# Memory Lane 2 - Oldest purchases still in your collection and why you still have them



## Vesteralen

I had in mind this second "memory lane" thread from the beginning, but I wanted to let the first one get under way before I brought it up. This thread is actually even more to my liking, because there is more to talk about. I hope some of you will like it, too.

To get started, I'll begin with the oldest records in my collection (and I'm old enough that when I say "records", I mean vinyl).

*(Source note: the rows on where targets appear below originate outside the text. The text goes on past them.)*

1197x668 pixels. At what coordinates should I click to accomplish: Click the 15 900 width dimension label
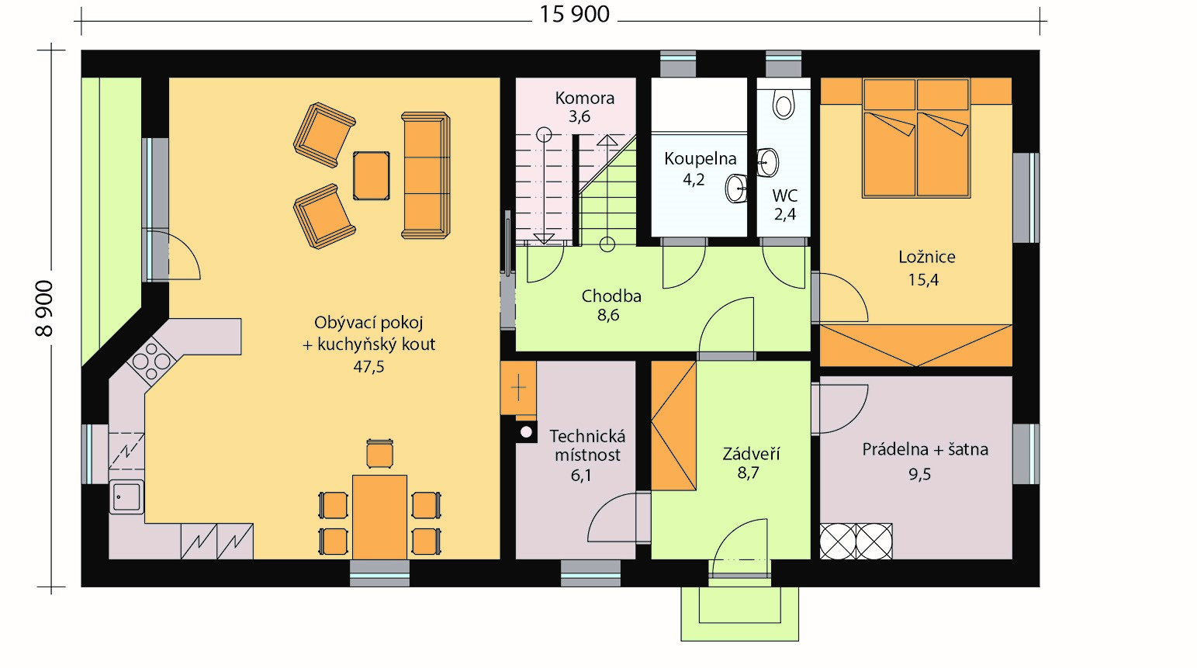pyautogui.click(x=575, y=14)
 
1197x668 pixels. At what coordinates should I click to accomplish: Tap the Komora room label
pyautogui.click(x=585, y=98)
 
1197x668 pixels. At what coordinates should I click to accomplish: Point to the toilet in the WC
pyautogui.click(x=784, y=104)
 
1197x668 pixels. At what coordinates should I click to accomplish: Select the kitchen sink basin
pyautogui.click(x=126, y=497)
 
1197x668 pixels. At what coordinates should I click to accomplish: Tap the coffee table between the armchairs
pyautogui.click(x=372, y=176)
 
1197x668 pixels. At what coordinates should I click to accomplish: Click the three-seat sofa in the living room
pyautogui.click(x=426, y=175)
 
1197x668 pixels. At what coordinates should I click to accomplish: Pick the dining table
pyautogui.click(x=379, y=517)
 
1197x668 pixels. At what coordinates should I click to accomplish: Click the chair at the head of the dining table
pyautogui.click(x=380, y=454)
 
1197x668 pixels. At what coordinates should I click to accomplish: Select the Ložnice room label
pyautogui.click(x=926, y=257)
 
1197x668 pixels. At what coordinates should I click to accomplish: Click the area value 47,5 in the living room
pyautogui.click(x=368, y=367)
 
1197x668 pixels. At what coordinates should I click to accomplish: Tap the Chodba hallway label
pyautogui.click(x=611, y=296)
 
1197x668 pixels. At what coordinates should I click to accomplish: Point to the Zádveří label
pyautogui.click(x=752, y=453)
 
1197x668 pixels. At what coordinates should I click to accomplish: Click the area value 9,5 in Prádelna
pyautogui.click(x=919, y=474)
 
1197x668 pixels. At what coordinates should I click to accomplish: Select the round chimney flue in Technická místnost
pyautogui.click(x=527, y=432)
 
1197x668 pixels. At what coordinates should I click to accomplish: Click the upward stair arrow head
pyautogui.click(x=607, y=140)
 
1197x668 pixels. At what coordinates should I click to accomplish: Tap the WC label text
pyautogui.click(x=785, y=196)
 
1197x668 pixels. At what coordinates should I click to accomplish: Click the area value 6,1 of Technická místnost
pyautogui.click(x=581, y=475)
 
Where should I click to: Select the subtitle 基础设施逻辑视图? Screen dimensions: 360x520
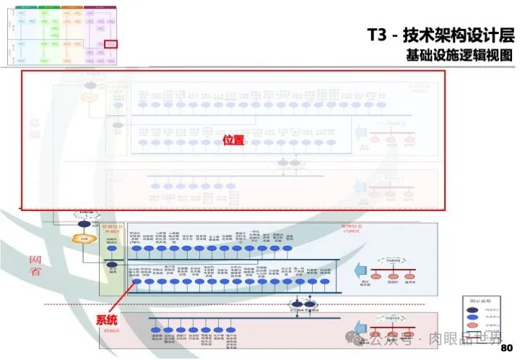click(x=459, y=55)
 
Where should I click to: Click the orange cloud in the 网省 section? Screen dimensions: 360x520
click(x=84, y=239)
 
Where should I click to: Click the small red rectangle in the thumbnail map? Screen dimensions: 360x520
click(x=110, y=43)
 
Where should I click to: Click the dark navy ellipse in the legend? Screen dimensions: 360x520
click(x=471, y=309)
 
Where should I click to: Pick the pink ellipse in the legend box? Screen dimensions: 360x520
click(x=471, y=327)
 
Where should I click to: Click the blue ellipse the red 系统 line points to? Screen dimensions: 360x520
click(x=135, y=282)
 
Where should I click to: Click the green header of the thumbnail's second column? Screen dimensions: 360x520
click(x=50, y=7)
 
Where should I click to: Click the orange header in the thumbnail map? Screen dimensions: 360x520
click(x=72, y=7)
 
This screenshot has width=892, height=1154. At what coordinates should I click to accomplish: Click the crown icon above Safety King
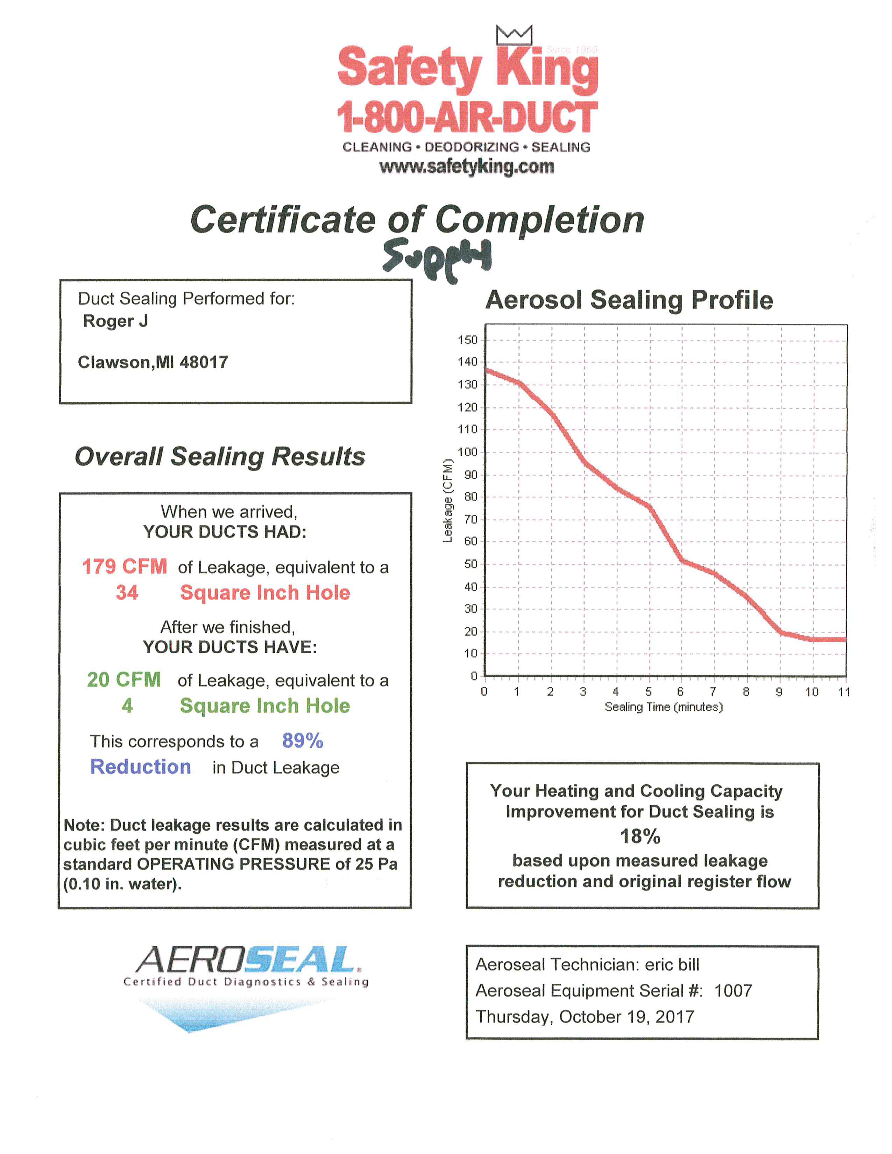click(x=514, y=35)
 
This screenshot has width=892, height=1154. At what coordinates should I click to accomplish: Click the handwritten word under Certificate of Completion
click(x=438, y=259)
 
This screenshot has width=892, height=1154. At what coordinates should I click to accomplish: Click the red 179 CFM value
click(x=125, y=567)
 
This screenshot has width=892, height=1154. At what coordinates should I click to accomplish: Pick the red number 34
click(x=127, y=592)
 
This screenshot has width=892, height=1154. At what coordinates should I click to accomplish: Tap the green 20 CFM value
click(x=123, y=679)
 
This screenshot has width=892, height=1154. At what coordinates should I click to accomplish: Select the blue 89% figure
click(x=302, y=740)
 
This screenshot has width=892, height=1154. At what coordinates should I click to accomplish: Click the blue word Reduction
click(x=141, y=767)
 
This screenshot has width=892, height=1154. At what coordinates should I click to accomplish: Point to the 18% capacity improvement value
click(x=640, y=836)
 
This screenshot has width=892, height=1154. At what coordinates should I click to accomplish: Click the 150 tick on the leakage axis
click(x=468, y=340)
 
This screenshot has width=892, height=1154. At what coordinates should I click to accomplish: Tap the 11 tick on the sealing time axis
click(x=844, y=692)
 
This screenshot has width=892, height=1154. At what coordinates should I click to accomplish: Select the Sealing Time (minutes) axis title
click(x=664, y=707)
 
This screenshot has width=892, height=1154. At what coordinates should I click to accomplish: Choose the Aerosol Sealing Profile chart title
click(x=629, y=300)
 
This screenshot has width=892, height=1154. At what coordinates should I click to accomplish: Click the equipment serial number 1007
click(x=733, y=991)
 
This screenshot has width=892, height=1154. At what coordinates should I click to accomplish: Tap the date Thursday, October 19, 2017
click(x=585, y=1017)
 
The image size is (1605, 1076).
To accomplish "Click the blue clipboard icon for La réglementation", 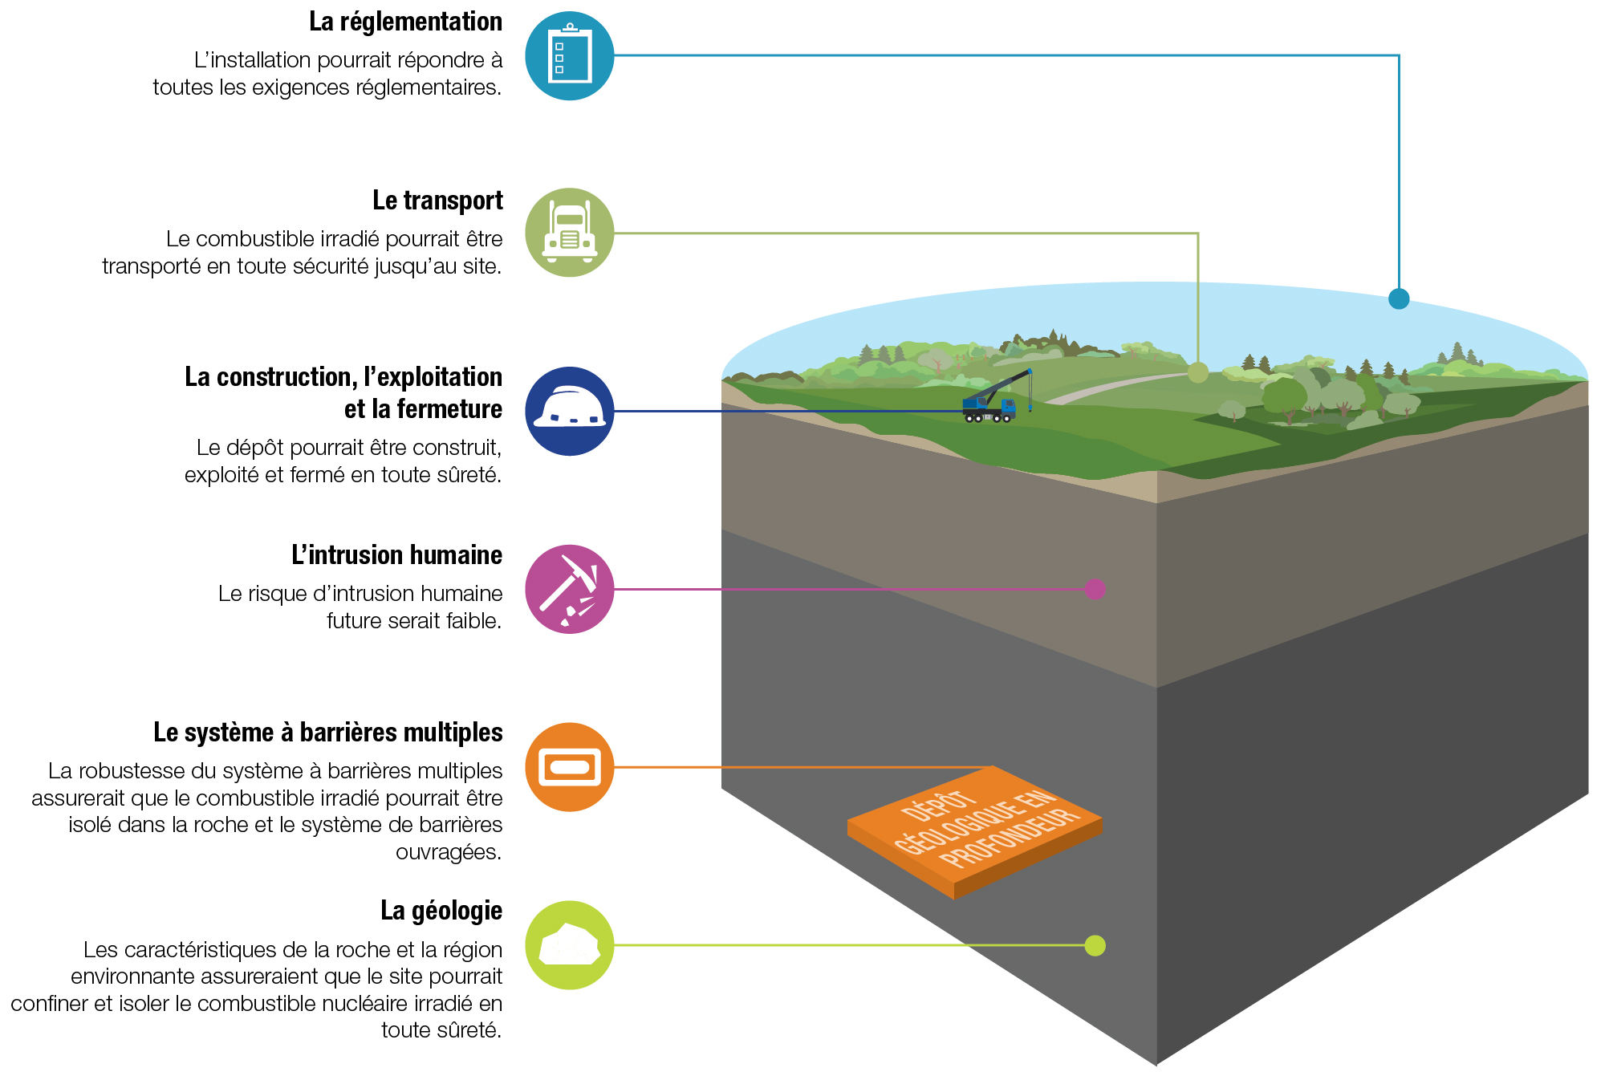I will tap(569, 56).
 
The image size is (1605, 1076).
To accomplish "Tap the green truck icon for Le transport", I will tap(569, 233).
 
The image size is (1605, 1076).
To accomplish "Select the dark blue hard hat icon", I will tap(569, 411).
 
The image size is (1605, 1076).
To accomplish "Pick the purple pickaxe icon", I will tap(569, 589).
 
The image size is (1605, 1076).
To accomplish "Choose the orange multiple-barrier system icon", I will tap(569, 767).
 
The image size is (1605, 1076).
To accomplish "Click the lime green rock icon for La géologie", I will tap(569, 945).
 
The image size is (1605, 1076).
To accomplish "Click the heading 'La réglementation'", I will tap(405, 22).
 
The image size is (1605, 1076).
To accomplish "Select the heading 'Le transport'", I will tap(437, 201).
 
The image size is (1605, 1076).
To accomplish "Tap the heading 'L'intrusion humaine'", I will tap(396, 555).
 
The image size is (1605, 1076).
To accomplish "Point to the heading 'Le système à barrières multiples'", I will tap(327, 733).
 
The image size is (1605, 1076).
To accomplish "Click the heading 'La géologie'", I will tap(441, 911).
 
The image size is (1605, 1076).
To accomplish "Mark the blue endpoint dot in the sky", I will tap(1399, 298).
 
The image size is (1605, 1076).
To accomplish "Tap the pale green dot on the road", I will tap(1197, 372).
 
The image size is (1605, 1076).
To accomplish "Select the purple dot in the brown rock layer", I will tap(1095, 589).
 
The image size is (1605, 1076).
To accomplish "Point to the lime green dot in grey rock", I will tap(1095, 945).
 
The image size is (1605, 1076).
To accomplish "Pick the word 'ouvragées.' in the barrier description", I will tap(448, 852).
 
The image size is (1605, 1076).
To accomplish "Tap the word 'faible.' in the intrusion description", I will tap(471, 621).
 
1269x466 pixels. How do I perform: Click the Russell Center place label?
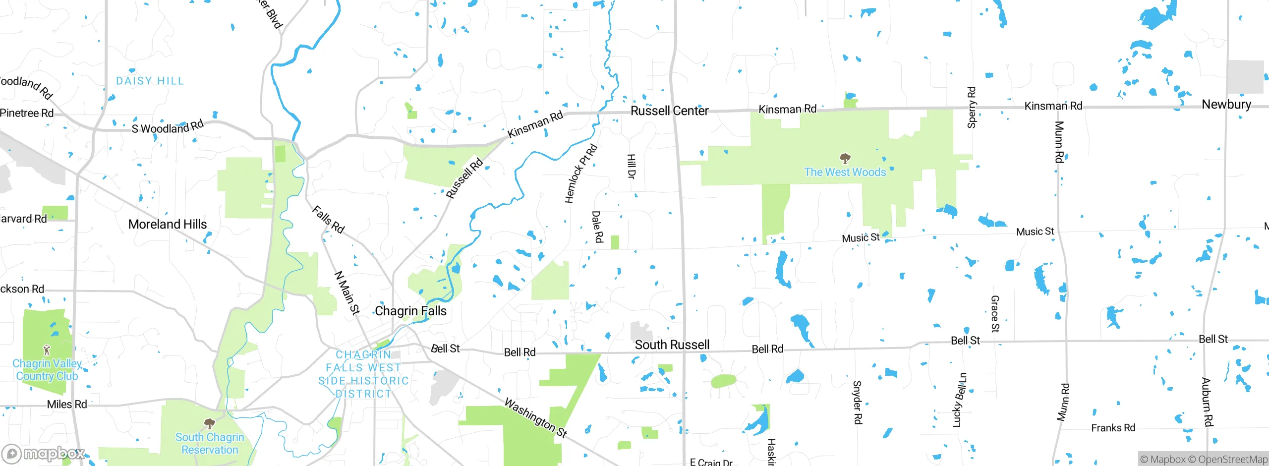click(x=669, y=111)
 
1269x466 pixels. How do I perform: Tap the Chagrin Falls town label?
click(x=410, y=311)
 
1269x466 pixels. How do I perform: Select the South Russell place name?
click(x=672, y=345)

These two were both going away presents when I moved out of town in 1972. The first was from my parents, the second from my sister. Given that none of them knew the first thing about classical music, I think they did better jobs than I did picking things out:










I had seen Leonard Bernstein on TV conducting and analysing Haydn's 102nd symphony and fell in love with it. I still can't figure out why it's not his best known symphony. Maybe it's because it doesn't have a title.

Anyway, Klemperer really surprised me with Haydn. I had pictured him as a stodgy, old guy who conducted everything really, really slowly. But, as I was soon to find out, he was really a great conductor. I have a lot of Klemperer's in my current vinyl collection. He conducts these Haydn symphonies brilliantly, if you don't mind hearing them with a large, modern orchestra. (I don't). Lots of bouyancy, lots of life. Terrific analog sound.

The second was this:









Only, the version I was given was on the budget London Stereo Treasury label. I could not find an image of it anywhere.

Anyway, these are classic performances. This is another one of those old analog recordings that, in my opinion, has never been equalled, let alone bettered, in the digital era. I could listen to this record every day.


----------



## Sid James

Another great idea for a thread, *Vesteralen*. I'll be coming back, but here are a few I've had for yonks, going back to the '90's. Things I have kept over that time (some below with newer covers, reissues of same recording) -

*Berg's* _Wozzeck_ under Herbert Kegel - my introduction to "atonal" music, loved it on first hearing, still return to it a couple of times a year -









*Bartok's* _Three piano concertos _with the late Bulgarian pianist Anton Dikov. I just love the intensity of this guy's playing & the recording brings out the percussion instruments much more strongly than in other recordings I've heard.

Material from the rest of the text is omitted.